Segment Start: EXTRACTED RECORDS

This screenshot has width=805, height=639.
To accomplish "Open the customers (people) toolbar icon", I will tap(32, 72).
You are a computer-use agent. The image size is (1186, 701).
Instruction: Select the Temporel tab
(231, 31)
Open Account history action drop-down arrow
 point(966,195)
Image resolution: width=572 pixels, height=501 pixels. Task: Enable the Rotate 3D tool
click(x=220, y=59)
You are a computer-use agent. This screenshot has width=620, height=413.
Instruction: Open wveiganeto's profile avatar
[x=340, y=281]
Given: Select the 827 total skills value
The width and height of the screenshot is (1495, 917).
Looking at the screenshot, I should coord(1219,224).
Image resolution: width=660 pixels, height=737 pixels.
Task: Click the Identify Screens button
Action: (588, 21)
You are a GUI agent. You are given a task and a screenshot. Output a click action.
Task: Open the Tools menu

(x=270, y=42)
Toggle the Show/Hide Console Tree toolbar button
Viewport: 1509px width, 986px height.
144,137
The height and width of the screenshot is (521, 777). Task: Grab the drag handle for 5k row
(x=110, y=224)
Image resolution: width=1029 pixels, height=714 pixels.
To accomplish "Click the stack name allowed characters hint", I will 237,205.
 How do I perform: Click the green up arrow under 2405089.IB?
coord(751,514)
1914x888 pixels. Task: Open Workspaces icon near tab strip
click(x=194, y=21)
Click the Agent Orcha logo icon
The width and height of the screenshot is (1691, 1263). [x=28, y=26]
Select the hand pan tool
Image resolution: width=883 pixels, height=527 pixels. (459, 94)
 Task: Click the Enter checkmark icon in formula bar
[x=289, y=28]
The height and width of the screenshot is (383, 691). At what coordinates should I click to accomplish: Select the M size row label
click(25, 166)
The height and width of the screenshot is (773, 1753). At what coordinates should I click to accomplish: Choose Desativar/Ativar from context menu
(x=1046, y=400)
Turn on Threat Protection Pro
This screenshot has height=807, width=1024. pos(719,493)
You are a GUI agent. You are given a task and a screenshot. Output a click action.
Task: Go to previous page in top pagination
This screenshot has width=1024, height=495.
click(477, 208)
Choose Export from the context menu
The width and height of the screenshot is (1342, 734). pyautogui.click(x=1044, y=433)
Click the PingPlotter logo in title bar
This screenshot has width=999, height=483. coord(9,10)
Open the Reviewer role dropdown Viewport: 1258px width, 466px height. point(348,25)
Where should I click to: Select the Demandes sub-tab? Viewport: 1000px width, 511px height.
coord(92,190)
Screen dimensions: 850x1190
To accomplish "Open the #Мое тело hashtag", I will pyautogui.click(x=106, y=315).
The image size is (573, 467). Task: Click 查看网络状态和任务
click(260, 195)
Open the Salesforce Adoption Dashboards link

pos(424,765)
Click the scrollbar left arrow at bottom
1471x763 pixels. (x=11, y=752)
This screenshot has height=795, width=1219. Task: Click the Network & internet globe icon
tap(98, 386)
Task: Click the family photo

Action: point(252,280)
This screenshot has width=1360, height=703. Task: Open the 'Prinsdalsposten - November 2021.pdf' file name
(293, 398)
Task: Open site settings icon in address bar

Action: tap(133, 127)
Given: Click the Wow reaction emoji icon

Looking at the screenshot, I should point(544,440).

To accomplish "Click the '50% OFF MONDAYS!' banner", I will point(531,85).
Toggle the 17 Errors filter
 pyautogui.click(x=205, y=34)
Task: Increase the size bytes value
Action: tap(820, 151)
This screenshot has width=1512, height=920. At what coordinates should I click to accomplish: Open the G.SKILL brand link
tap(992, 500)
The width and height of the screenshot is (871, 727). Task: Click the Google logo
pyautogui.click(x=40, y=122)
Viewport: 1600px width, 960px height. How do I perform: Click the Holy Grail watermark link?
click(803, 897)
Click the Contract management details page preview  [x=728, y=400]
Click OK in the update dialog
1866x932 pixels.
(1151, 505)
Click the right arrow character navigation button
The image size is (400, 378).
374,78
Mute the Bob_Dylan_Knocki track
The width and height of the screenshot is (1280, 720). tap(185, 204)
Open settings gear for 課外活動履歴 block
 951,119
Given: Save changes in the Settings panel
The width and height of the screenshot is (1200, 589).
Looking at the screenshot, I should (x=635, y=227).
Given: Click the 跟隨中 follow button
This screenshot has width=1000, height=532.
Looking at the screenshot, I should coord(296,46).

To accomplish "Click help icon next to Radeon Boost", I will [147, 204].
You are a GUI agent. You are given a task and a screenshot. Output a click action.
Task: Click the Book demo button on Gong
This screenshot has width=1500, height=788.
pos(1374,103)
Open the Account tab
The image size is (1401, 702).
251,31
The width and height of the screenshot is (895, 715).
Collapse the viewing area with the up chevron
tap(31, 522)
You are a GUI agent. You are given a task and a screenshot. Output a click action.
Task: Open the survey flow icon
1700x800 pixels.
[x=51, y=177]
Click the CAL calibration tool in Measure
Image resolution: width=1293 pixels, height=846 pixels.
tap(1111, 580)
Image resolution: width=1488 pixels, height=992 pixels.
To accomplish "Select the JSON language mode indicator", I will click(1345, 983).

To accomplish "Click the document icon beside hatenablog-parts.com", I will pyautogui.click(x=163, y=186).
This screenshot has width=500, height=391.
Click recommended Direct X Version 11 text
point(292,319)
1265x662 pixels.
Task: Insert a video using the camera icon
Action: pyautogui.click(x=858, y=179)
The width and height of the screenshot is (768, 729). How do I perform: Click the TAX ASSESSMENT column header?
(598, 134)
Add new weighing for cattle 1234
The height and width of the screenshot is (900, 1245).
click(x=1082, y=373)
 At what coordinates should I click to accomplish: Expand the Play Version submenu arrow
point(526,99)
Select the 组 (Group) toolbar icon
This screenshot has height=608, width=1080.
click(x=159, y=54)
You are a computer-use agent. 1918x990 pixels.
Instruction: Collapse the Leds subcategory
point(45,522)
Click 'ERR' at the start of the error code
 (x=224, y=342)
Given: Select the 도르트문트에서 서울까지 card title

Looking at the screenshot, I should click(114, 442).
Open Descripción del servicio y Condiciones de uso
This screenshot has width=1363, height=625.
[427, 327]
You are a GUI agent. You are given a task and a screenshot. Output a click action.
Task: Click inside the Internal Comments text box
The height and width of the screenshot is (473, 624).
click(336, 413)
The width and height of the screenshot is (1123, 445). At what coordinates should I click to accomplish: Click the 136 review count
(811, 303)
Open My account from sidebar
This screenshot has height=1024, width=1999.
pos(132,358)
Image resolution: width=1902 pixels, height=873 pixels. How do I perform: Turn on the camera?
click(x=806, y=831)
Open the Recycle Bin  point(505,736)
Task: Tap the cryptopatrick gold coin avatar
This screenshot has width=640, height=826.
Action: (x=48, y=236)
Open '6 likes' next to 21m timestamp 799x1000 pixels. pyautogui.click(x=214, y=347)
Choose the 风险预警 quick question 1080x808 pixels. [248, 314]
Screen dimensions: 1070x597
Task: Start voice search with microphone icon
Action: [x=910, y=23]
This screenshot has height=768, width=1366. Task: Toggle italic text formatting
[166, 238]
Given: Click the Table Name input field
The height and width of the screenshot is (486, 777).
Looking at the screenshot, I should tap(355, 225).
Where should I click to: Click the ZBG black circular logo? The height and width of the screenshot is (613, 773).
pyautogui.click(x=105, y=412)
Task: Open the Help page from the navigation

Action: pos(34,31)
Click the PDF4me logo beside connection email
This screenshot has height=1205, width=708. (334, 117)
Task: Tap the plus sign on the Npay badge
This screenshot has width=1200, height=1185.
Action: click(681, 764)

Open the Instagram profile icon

Segment End: EXTRACTED RECORDS

● **WORK INSTRUCTION**: Reproduce the full set of entries above exactly, without dropping a line.

● **SOLVED EXERCISE**:
This screenshot has width=805, height=639.
To accomplish "Open the customers (people) toolbar icon", I will tap(32, 72).
You are a computer-use agent. The image size is (1186, 701).
Instruction: Select the Temporel tab
(231, 31)
Open Account history action drop-down arrow
 point(966,195)
Image resolution: width=572 pixels, height=501 pixels. Task: Enable the Rotate 3D tool
click(x=220, y=59)
You are a computer-use agent. This screenshot has width=620, height=413.
Instruction: Open wveiganeto's profile avatar
[x=340, y=281]
Given: Select the 827 total skills value
The width and height of the screenshot is (1495, 917).
Looking at the screenshot, I should coord(1219,224).
Image resolution: width=660 pixels, height=737 pixels.
Task: Click the Identify Screens button
Action: (588, 21)
You are a GUI agent. You are given a task and a screenshot. Output a click action.
Task: Open the Tools menu

(x=270, y=42)
Toggle the Show/Hide Console Tree toolbar button
Viewport: 1509px width, 986px height.
144,137
The height and width of the screenshot is (521, 777). Task: Grab the drag handle for 5k row
(x=110, y=224)
Image resolution: width=1029 pixels, height=714 pixels.
To accomplish "Click the stack name allowed characters hint", I will 237,205.
 How do I perform: Click the green up arrow under 2405089.IB?
coord(751,514)
1914x888 pixels. Task: Open Workspaces icon near tab strip
click(x=194, y=21)
Click the Agent Orcha logo icon
The width and height of the screenshot is (1691, 1263). [x=28, y=26]
Select the hand pan tool
Image resolution: width=883 pixels, height=527 pixels. (459, 94)
 Task: Click the Enter checkmark icon in formula bar
[x=289, y=28]
The height and width of the screenshot is (383, 691). At what coordinates should I click to accomplish: Select the M size row label
click(25, 166)
The height and width of the screenshot is (773, 1753). At what coordinates should I click to accomplish: Choose Desativar/Ativar from context menu
(x=1046, y=400)
Turn on Threat Protection Pro
This screenshot has height=807, width=1024. pos(719,493)
You are a GUI agent. You are given a task and a screenshot. Output a click action.
Task: Go to previous page in top pagination
This screenshot has width=1024, height=495.
click(477, 208)
Choose Export from the context menu
The width and height of the screenshot is (1342, 734). pyautogui.click(x=1044, y=433)
Click the PingPlotter logo in title bar
This screenshot has width=999, height=483. coord(9,10)
Open the Reviewer role dropdown Viewport: 1258px width, 466px height. point(348,25)
Where should I click to: Select the Demandes sub-tab? Viewport: 1000px width, 511px height.
coord(92,190)
Screen dimensions: 850x1190
To accomplish "Open the #Мое тело hashtag", I will pyautogui.click(x=106, y=315).
The image size is (573, 467). Task: Click 查看网络状态和任务
click(260, 195)
Open the Salesforce Adoption Dashboards link

pos(424,765)
Click the scrollbar left arrow at bottom
1471x763 pixels. (x=11, y=752)
This screenshot has height=795, width=1219. Task: Click the Network & internet globe icon
tap(98, 386)
Task: Click the family photo

Action: point(252,280)
This screenshot has width=1360, height=703. Task: Open the 'Prinsdalsposten - November 2021.pdf' file name
(293, 398)
Task: Open site settings icon in address bar

Action: tap(133, 127)
Given: Click the Wow reaction emoji icon

Looking at the screenshot, I should point(544,440).

To accomplish "Click the '50% OFF MONDAYS!' banner", I will point(531,85).
Toggle the 17 Errors filter
 pyautogui.click(x=205, y=34)
Task: Increase the size bytes value
Action: tap(820, 151)
This screenshot has width=1512, height=920. At what coordinates should I click to accomplish: Open the G.SKILL brand link
tap(992, 500)
The width and height of the screenshot is (871, 727). Task: Click the Google logo
pyautogui.click(x=40, y=122)
Viewport: 1600px width, 960px height. How do I perform: Click the Holy Grail watermark link?
click(803, 897)
Click the Contract management details page preview  [x=728, y=400]
Click OK in the update dialog
1866x932 pixels.
(1151, 505)
Click the right arrow character navigation button
The image size is (400, 378).
374,78
Mute the Bob_Dylan_Knocki track
The width and height of the screenshot is (1280, 720). tap(185, 204)
Open settings gear for 課外活動履歴 block
 951,119
Given: Save changes in the Settings panel
The width and height of the screenshot is (1200, 589).
Looking at the screenshot, I should (x=635, y=227).
Given: Click the 跟隨中 follow button
This screenshot has width=1000, height=532.
Looking at the screenshot, I should coord(296,46).

To accomplish "Click help icon next to Radeon Boost", I will [147, 204].
You are a GUI agent. You are given a task and a screenshot. Output a click action.
Task: Click the Book demo button on Gong
This screenshot has width=1500, height=788.
pos(1374,103)
Open the Account tab
The image size is (1401, 702).
251,31
The width and height of the screenshot is (895, 715).
Collapse the viewing area with the up chevron
tap(31, 522)
You are a GUI agent. You are given a task and a screenshot. Output a click action.
Task: Open the survey flow icon
1700x800 pixels.
[x=51, y=177]
Click the CAL calibration tool in Measure
Image resolution: width=1293 pixels, height=846 pixels.
tap(1111, 580)
Image resolution: width=1488 pixels, height=992 pixels.
To accomplish "Select the JSON language mode indicator", I will click(1345, 983).

To accomplish "Click the document icon beside hatenablog-parts.com", I will pyautogui.click(x=163, y=186).
This screenshot has width=500, height=391.
Click recommended Direct X Version 11 text
point(292,319)
1265x662 pixels.
Task: Insert a video using the camera icon
Action: pyautogui.click(x=858, y=179)
The width and height of the screenshot is (768, 729). How do I perform: Click the TAX ASSESSMENT column header?
(598, 134)
Add new weighing for cattle 1234
The height and width of the screenshot is (900, 1245).
click(x=1082, y=373)
 At what coordinates should I click to accomplish: Expand the Play Version submenu arrow
point(526,99)
Select the 组 (Group) toolbar icon
This screenshot has height=608, width=1080.
click(x=159, y=54)
You are a computer-use agent. 1918x990 pixels.
Instruction: Collapse the Leds subcategory
point(45,522)
Click 'ERR' at the start of the error code
 (x=224, y=342)
Given: Select the 도르트문트에서 서울까지 card title

Looking at the screenshot, I should click(114, 442).
Open Descripción del servicio y Condiciones de uso
This screenshot has width=1363, height=625.
[427, 327]
You are a GUI agent. You are given a task and a screenshot. Output a click action.
Task: Click inside the Internal Comments text box
The height and width of the screenshot is (473, 624).
click(336, 413)
The width and height of the screenshot is (1123, 445). At what coordinates should I click to accomplish: Click the 136 review count
(811, 303)
Open My account from sidebar
This screenshot has height=1024, width=1999.
pos(132,358)
Image resolution: width=1902 pixels, height=873 pixels. How do I perform: Turn on the camera?
click(x=806, y=831)
Open the Recycle Bin  point(505,736)
Task: Tap the cryptopatrick gold coin avatar
This screenshot has width=640, height=826.
Action: (x=48, y=236)
Open '6 likes' next to 21m timestamp 799x1000 pixels. pyautogui.click(x=214, y=347)
Choose the 风险预警 quick question 1080x808 pixels. [248, 314]
Screen dimensions: 1070x597
Task: Start voice search with microphone icon
Action: [x=910, y=23]
This screenshot has height=768, width=1366. Task: Toggle italic text formatting
[166, 238]
Given: Click the Table Name input field
The height and width of the screenshot is (486, 777).
Looking at the screenshot, I should tap(355, 225).
Where should I click to: Click the ZBG black circular logo? The height and width of the screenshot is (613, 773).
pyautogui.click(x=105, y=412)
Task: Open the Help page from the navigation

Action: pos(34,31)
Click the PDF4me logo beside connection email
This screenshot has height=1205, width=708. (334, 117)
Task: Tap the plus sign on the Npay badge
This screenshot has width=1200, height=1185.
Action: click(681, 764)

Open the Instagram profile icon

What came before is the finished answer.